Dyer has moved many times since New Orleans, and he lost touch with Donelly. He had no idea if Donelly had tried to contact him. From time to time he thought about trying to track Donelly down, but had no idea how to begin. This is what happens in life. Random strangers come into our lives, make an impression and then we lose them. Perhaps the point of Dyer's essay is about random encounters and how easily we lose them. Perhaps Dyer wrote this in compensation for a lost connection, and also of connection never made:

... the kind of feeling you get when you see a woman in the street, when your eyes meet for a moment but you make no effort to speak to her and then she is gone and you spend the rest of the day thinking that, had you spoken, she would have been pleased, not offended, and you would, perhaps, have fallen in love with each other. You wonder what her name have been. Angela perhaps. Instead of hopping the freight, I went back to my apartment on Esplanade and had the characters in the novel I was working on do so.

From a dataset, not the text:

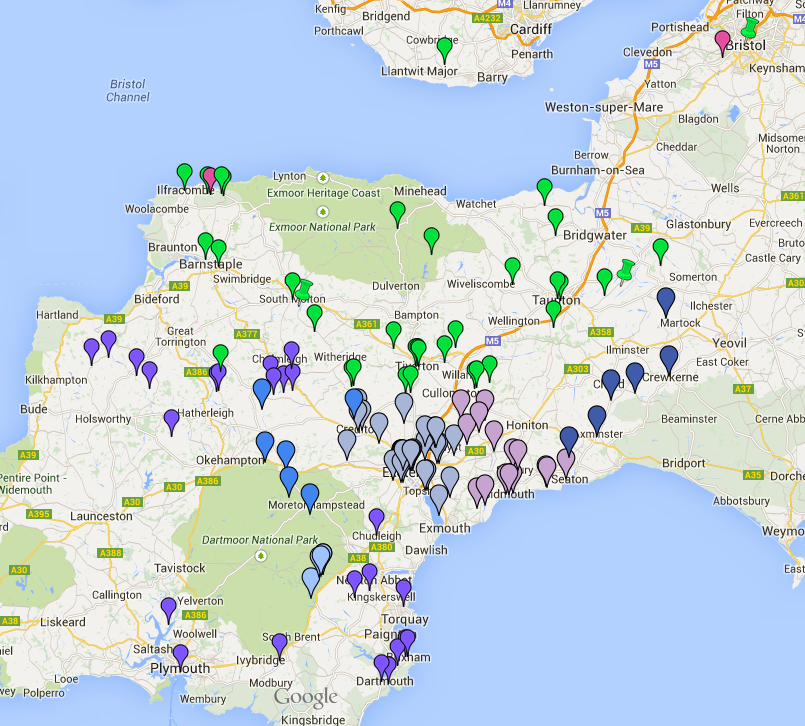Open the purple marker at South Brent
The height and width of the screenshot is (726, 805).
280,643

When you are lonely, writing can keep you company. It is also a form of self-compensation, a way of making up for things ― that did not quite happen.

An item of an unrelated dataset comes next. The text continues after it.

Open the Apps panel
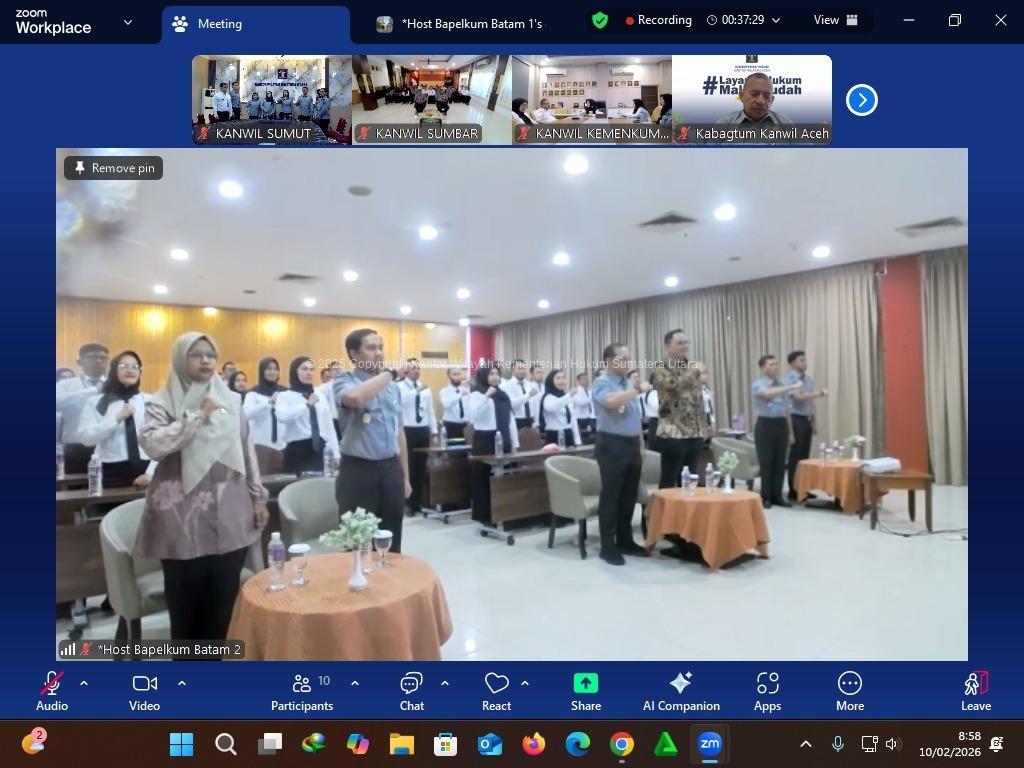pyautogui.click(x=767, y=692)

This is my interpretation of it, at least. I was o the bus when I read Dyer's "non-story." And my mind wandered, as it often did on a long bus ride.

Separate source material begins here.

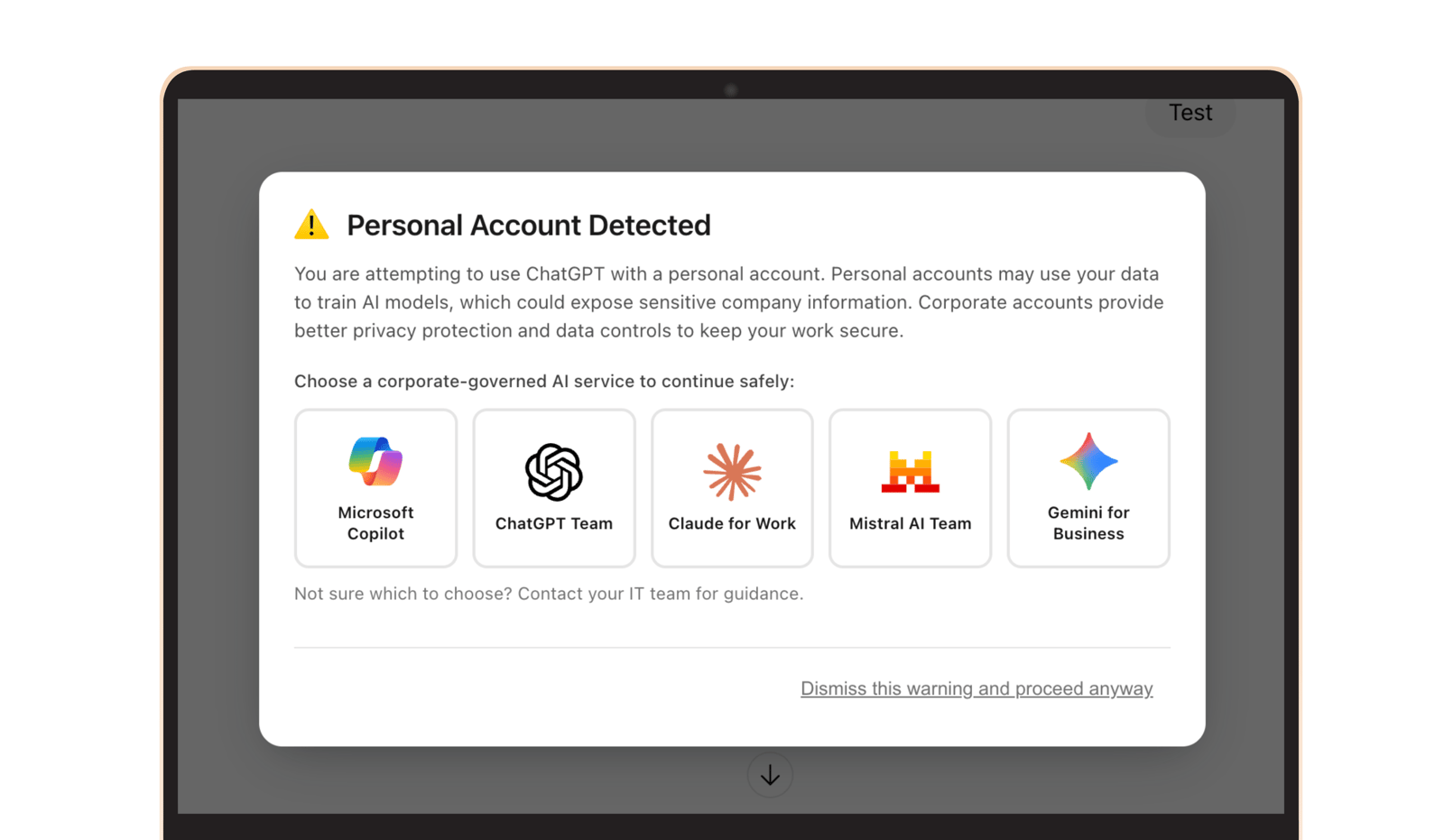Click the Microsoft Copilot logo icon

pyautogui.click(x=375, y=461)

I was in Melbourne a few years ago with some people. It was December, but it was broad daylight by 5 am. I was usually awake by then. While my travel companions slept, I would make tea, read and meditate. Or at least I tried to meditate, because my mind was constantly disturbed by the thought of an old friend that I had lost touch with during my university days. Last I heard she had moved to Melbourne.

Let us call my friend Crazy S. (It's not flattering, but if you knew her then, you will agree it's suitable). I knew Crazy S. from high school, having struggled with puberty and the Awkward Age together. We lost touch for a while when I uprooted myself to another Junior College when I was 17. But during our university days, she got hold of my email address from a mutual friend. She had been studying in a university in Melbourne, but she emailed me on a regular basis. She bothered.

Crazy S. had always been headstrong. But she was also capable of great empathy and insight. While she was studying in Melbourne, she fell in love with an Engineering student, D. and they moved in together, in an apartment paid for by Crazy S.'s mother.

Crazy S. never told her mother about D. Then one day, during her study break, she flew back home with D. in tow. I was introduced to D. and that's when I learnt why D. was kept a secret. Anticipating the emotional upheaval that would soon follow, I stayed away.

Crazy S. and D. returned to Melbourne later. I learnt from mutual acquaintaince that Crazy S. and her mother quarrelled before she left. As Crazy S. had been emailing my university account, we lost touch when I graduated. I failed to follow-up with my personal email. I guess I just failed to stay in touch.

When I was in Melbourne a few years back, I wished I had made the effort to keep in touch with Crazy S. I would have liked to meet up with her and D. ― if they are still together. I wished to be able to apologise to them for my failure of loyalty and moral courage. And to tell her something else.

That time in Melbourne, when I was trying to meditate, my mind replayed what I wanted to say to Crazy S. if I should run into her. In one of the scenarios I did find her in Melbourne. We had dinner at her place, Crazy S. D. and I. And I told Crazy S. that D. must possess the patience of a saint to put up with my friend for so long. I imagined telling her about my relationships since we last met ― and I imagined her being sympathetic and ironic at the same time.

When you are lonely, writing can keep you company. It is also a form of self-compensation, a way of making up for things ― that did not quite happen.

Maybe that was what my mind had been doing then, writing and re-writing as a form of compensation.I was trying to make up for the things I failed to do, trying to compensate for the things not done.

1 comment:

Rebecca H. said...

I loved Dyer's book. The more I think about it, the more I like it. (I just posted on it over at my blog.)